Drawing non-orthogonal ellipses....and measure "ellipse" question

Hi all,

is there any supported macro way to (easily) create an ellipse overlay that isn’t orthogonal to the axes? (ie has a rotation specified)

My ultimate goal here is to use measure to identify the best fit ellipse on a selection, and then draw the resulting fitted ellipse back over the image …but it’s proving a bit of a problematic task

I searched and there doesn’t seem to be directly in the supported macro functions.

I did manage to modify an idea here (http://imagej.1557.x6.nabble.com/makeEllipse-defined-by-angle-td4999674.html) for using selection->specify to create an oval selection, then using rotate on that to rotate the selection an arbitrary amount, then using Overlay-> add selection to finally get it into an overlay. …cool idea, if a bit convoluted (I hadn’t seen Overlay->specify before!)

Here’s a rough bit of code that illustrates it:

run(“Specify…”, “width=100 height=150 x=228 y=228 oval centered”);
run(“Rotate…”, “angle=33”);
run(“Add Selection…”)

But the problem with this is there doesn’t seem to be a way to specify the line width or color of the overlay item above - they’re always yellow and 0 width! (setLineWidth and setColor don’t seem to apply when you use “add selection”).

…is there a way to modify an overlay’s color and line width from a macro after it’s created?

My second question is about using measure, with “ellipse” specified, to do a best fit ellipse to a current region.
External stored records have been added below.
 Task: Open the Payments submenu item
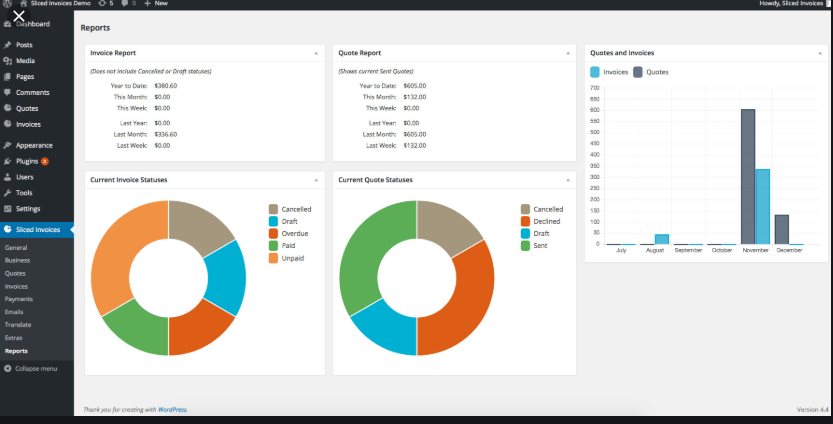click(19, 299)
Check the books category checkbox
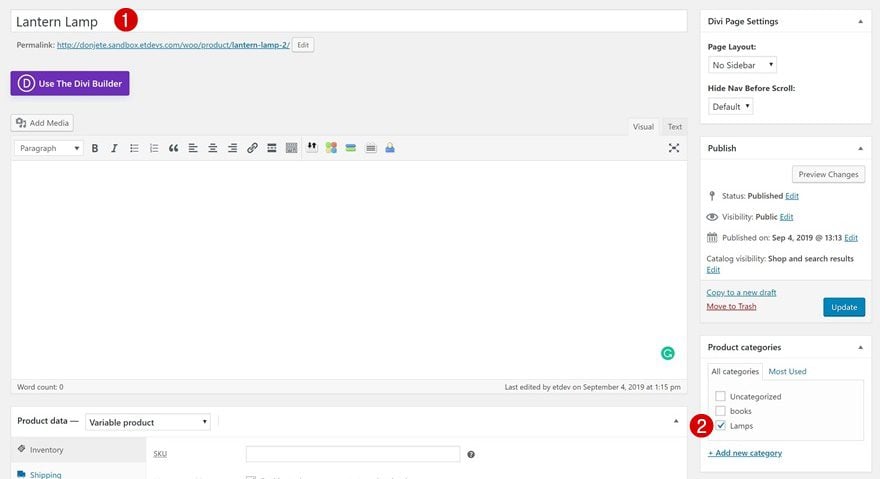Viewport: 880px width, 479px height. click(721, 410)
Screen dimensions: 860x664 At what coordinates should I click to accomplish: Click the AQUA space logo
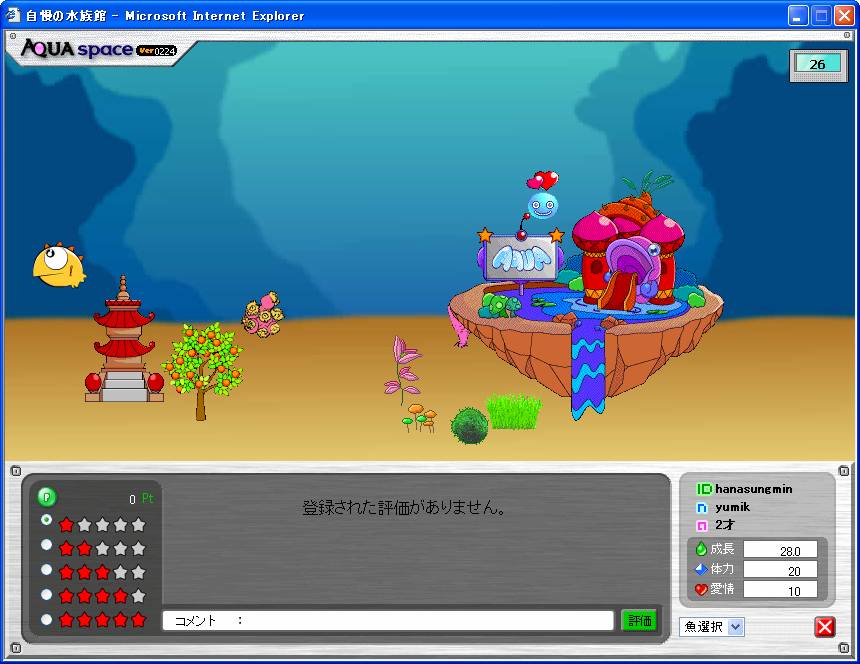tap(95, 49)
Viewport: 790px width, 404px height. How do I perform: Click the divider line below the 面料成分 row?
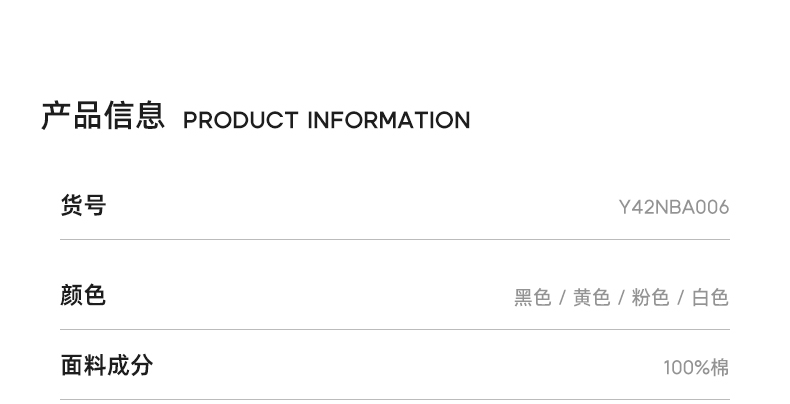click(x=395, y=399)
The ellipse measurements returned are major/minor axis lengths and angle.
…but what is the ellipse centre? is it the region’s centroid values?

My ultimate goal here is to use measure to identify the best fit ellipse on a selection

Please study the ImageJ User Guide.
(Edit >> Selection >> Fit Ellipse)

…is there a way to modify an overlay’s color and line width from a macro after it’s created?

Yes, please study the ImageJ User Guide.
(Image >> Overlay >> Overlay Options…)

…but what is the ellipse centre? is it the region’s centroid values?

Yes, of course.
Why don’t you simply try?

Regards

Herbie